Melsheimer’s landscape evokes traditional Eastern perspective, creating a vertical sense of distance with areas left open to the imagination. The multiview-point imagery creates an embodied sense of space that is an accumulation of time and experience, conveying a feeling of the ocean and landscape, as well as the passage of time. The curtain eschews not only Western one-point perspective, but its implication of a rational, domineering gaze over the landscape.
Four gouaches depict iconic buildings encroached by rising tides and massive sea creatures. Set against dramatic darkened skies, these are human structures amidst an environment that is at once threatening and enthralling: enveloped in the tentacles of a giant octopus or confronted by a massive iceberg. Two gouaches portray a half-human, half-animal figure, the artist herself, perhaps, merging with local fauna.
Melsheimer’s depictions reflect larger concerns of the Anthropocene, the current geological epoch in which human activity has been the dominant influence on the environment. Reading Donna Haraway while in residence, Melsheimer’s works are informed by the scholar’s conception of the Chthulucene, an alternative to the Anthropocene, which Haraway critiques for continuing to privilege humans as the main actors of our age. The Chthulucene comprises “multispecies stories and practices,” contingent relationships in constant evolution.

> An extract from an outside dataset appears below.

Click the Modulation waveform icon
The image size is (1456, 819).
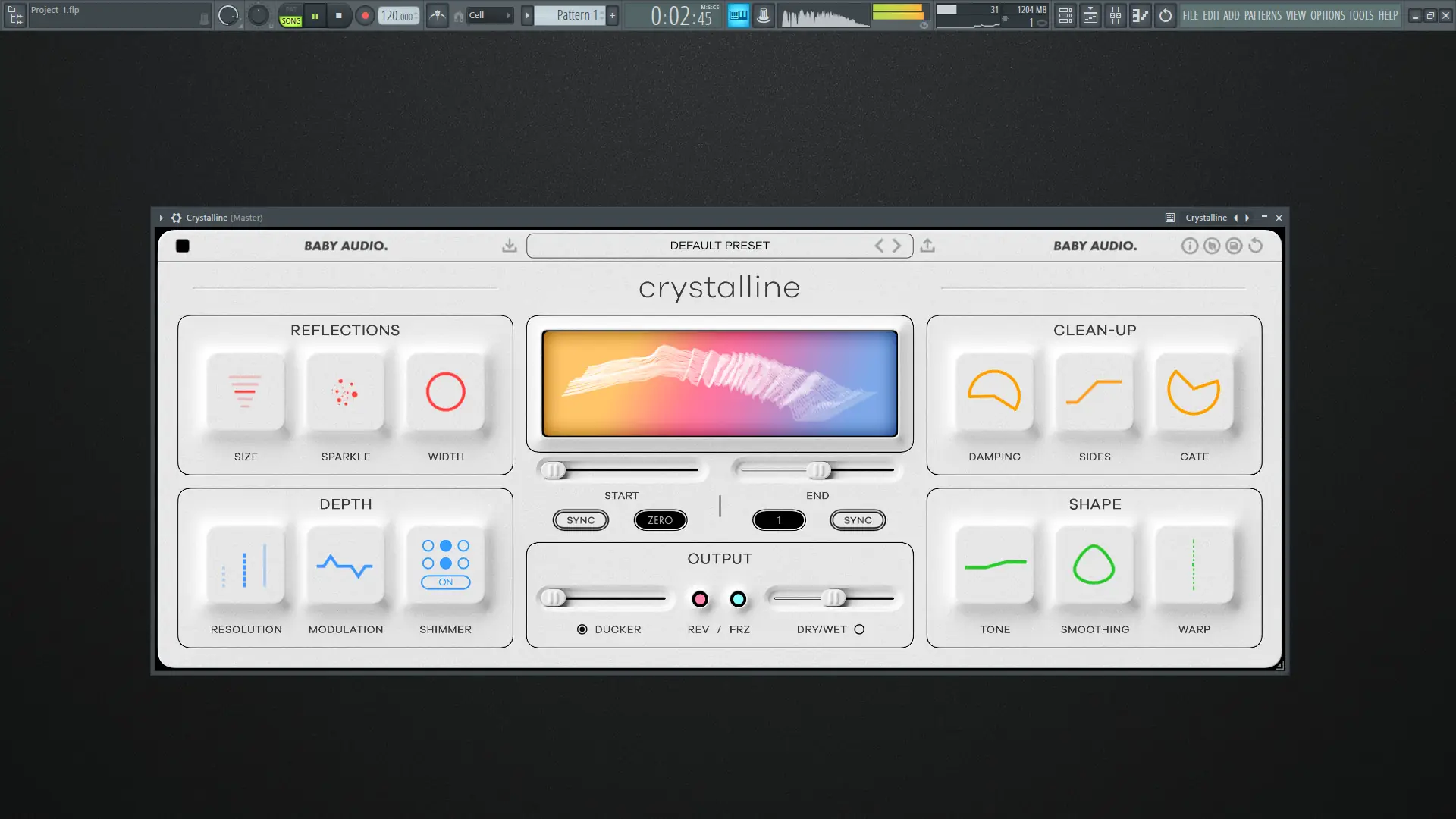pos(345,565)
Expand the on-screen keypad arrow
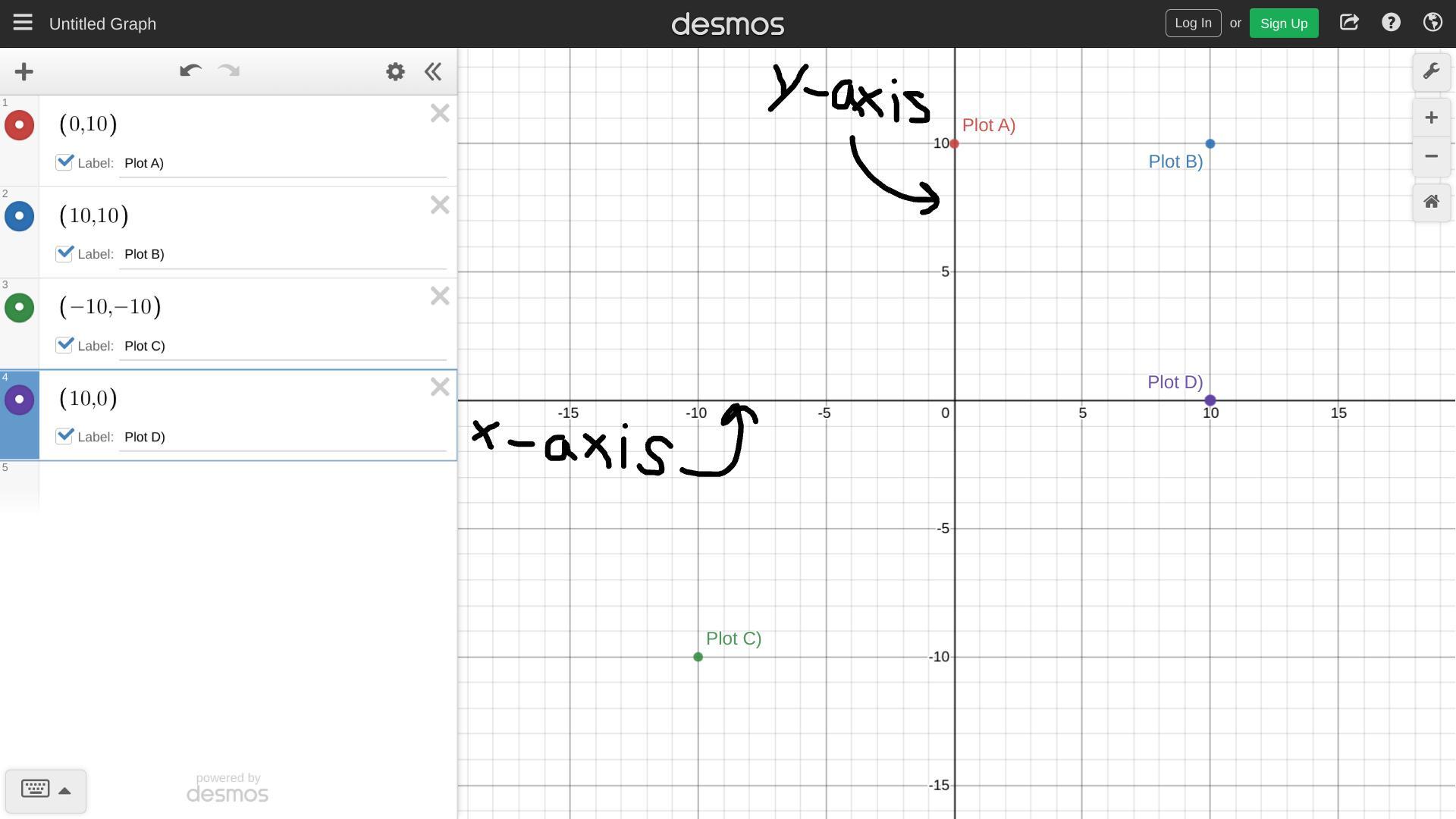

As Haraway writes, “we are at stake with each other.” Fittingly, the rich greens and browns of the rocks in the Fogo Island gouaches portray lichen, a complex life form that is itself a symbiotic partnership between two organisms.
Melsheimer’s works in the exhibition evoke ideas of embodied experience and interspecies dialogue, foregrounding unpredictable encounters and networked, “tentacular” thinking.